Court documents show that Epic reached out to Sony repeatedly before Sony blocked Fortnite crossplay, hoping to resolve the situation. Epic offered to go all-out for Sony when it came to announcing the actual deal, as the email below shows:
Epic offers to integrate Sony’s eSports API into Unreal Engine 4 with Fortnite support, to “go out of its way” to make Sony look like heroes, and to offer an extension on Sony’s companywide UE4 license, alongside various other goodies. The Verge reports Gio Corsi, Sony’s senior director of developer relations, dismissing the idea, saying: “cross-platform play is not a slam dunk no matter the size of the title,” and “As you know, many companies are exploring this idea and not a single one can explain how cross-console play improves the PlayStation business.”
That single word is the problem here. Corporations like to pretend that every single decision they make is made with the best interests of customers top-of-mind. Allowing crossplay on consoles was something customers very much wanted. It was something developers wanted. It was absolutely a feature that improved the PlayStation business, if you believe Sony is in the business of selling customers the features they want. From Sony’s perspective, however, crossplay is a weakness. While the company eventually bowed to customer demand, it didn’t do so without exacting a toll on developers, who were forced to pay Sony royalties to enable the feature.

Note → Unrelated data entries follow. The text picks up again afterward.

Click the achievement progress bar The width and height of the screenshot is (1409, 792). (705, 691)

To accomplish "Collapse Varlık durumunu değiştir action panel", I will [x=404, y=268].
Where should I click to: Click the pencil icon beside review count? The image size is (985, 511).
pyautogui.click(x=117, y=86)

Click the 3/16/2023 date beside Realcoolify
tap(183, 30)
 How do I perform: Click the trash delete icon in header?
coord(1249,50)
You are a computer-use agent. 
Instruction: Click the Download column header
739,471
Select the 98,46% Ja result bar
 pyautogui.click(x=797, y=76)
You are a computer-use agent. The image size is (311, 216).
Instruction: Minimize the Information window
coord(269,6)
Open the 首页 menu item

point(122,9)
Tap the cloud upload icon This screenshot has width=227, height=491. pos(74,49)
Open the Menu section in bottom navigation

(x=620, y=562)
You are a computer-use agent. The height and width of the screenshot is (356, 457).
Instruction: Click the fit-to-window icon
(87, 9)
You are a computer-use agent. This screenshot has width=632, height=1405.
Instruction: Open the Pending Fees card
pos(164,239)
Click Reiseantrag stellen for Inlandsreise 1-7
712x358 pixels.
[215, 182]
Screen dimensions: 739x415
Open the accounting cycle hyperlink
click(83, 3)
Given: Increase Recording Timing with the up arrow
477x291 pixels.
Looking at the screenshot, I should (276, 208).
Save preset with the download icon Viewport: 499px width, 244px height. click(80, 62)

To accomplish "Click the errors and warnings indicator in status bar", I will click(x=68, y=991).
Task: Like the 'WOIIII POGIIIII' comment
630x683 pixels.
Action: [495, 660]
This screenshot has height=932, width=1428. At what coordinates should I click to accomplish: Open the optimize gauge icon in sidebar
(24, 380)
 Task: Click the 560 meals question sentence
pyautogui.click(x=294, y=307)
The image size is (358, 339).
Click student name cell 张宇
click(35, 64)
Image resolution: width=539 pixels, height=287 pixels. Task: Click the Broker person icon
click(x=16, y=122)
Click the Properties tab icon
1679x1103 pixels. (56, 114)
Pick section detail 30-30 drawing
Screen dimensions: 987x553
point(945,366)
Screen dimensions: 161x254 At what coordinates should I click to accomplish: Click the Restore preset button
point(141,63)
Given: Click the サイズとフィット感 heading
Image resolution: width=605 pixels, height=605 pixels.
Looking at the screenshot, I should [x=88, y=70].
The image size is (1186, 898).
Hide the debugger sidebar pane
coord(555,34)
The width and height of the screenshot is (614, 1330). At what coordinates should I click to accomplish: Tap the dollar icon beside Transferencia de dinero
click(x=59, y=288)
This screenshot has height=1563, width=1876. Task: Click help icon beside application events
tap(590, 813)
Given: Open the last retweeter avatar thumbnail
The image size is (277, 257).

If a game made $1M on Microsoft and Nintendo platforms and $900K on Sony platforms, and 95 percent of a game’s players were on Sony platforms, the developer owed nothing. It is not clear what “PS4 gameplay share” means, exactly. Developers may have been required to turn over data regarding how much their games were played on other platforms, so that Sony could compare it. Alternately, Sony could be defining gameplay share as “out of the total amount of time users spent gaming on the PS4.” Either way, the requirement would seem to penalize developers if sales were to pick up on other platforms while the PS4 lagged. If Sony were to see evidence that enabling crossplay hurt the PS4 business, this structure would make certain they were compensated for it.
Sony Isn’t the Only Company Playing This Game
Apple has recently been in the news for similar behavior. Back in 2013, Apple executive Eddy Cue wanted to bring Apple iMessage to Android. Craig Federighi shot down the idea on the grounds that “iMessage on Android would simply serve to remove [an] obstacle to iPhone families giving their kids Android phones.”
Federighi was right. From a consumer-centric perspective, that’s the point. No matter what defense Apple ever offered for why it kept iMessage to itself, the actual reason is simple: Apple saw no financial benefit in porting iMessage to Android, so it didn’t port iMessage to Android.
Software vendors have been locking people into ecosystems for as long as we’ve had software vendors and ecosystems, so it’s not as if this is a new problem. It is, however, an increasingly pervasive one. We don’t question many of these restrictions because we recognize that Netflix, Amazon Prime, Disney Plus, and Hulu are competitors.
Gaming and messaging are different. The former is because there’s no good consumer-centric argument for why console players shouldn’t at least be able to play with other console players who have purchased the same game, even if keyboard and mouse support is a competitive advantage on PC. The latter is because message client interoperability ought to be the kind of thing customers can expect as a baked-in feature in the Year of Our Lord 2021, some few decades now removed from the widespread availability of text messaging.
iMessage was and is a superior solution to the SMS messaging still standard on Android phones. Google is still trying to push RCS through as a successor to SMS and it’s still facing pushback and near-zero help from AT&T and Verizon. T-Mobile is a recent exception to this; Google signed a deal with T-Mobile in 2020 to make Google Messages the default messaging service on T-Mobile devices.
There’s not much any one person can do about these practices, but being aware of them can at least help you avoid nasty surprises. Apple, of course, has always been keen on walled gardens and Sony very much wants to hold on to its own. Nintendo isn’t exactly leaping up and down to port Mario and Zelda titles to other platforms, either.
Right now, the major company with the closest thing to a “Buy once, play anywhere” approach is Microsoft — and, of course, it sees cloud as central to everything, including gaming, and so is happy to sell you a subscription to services for Xbox or PC, so long as you subscribe. Is this more consumer-friendly? Arguably. It’s also directly aligned with Microsoft’s financial interests. The ongoing enormous success of Nintendo and Sony is evidence that lock-in matters less to people than top-notch first-party games or best-in-class performance, and the PS5 continues to lead the Xbox Series X in that regard.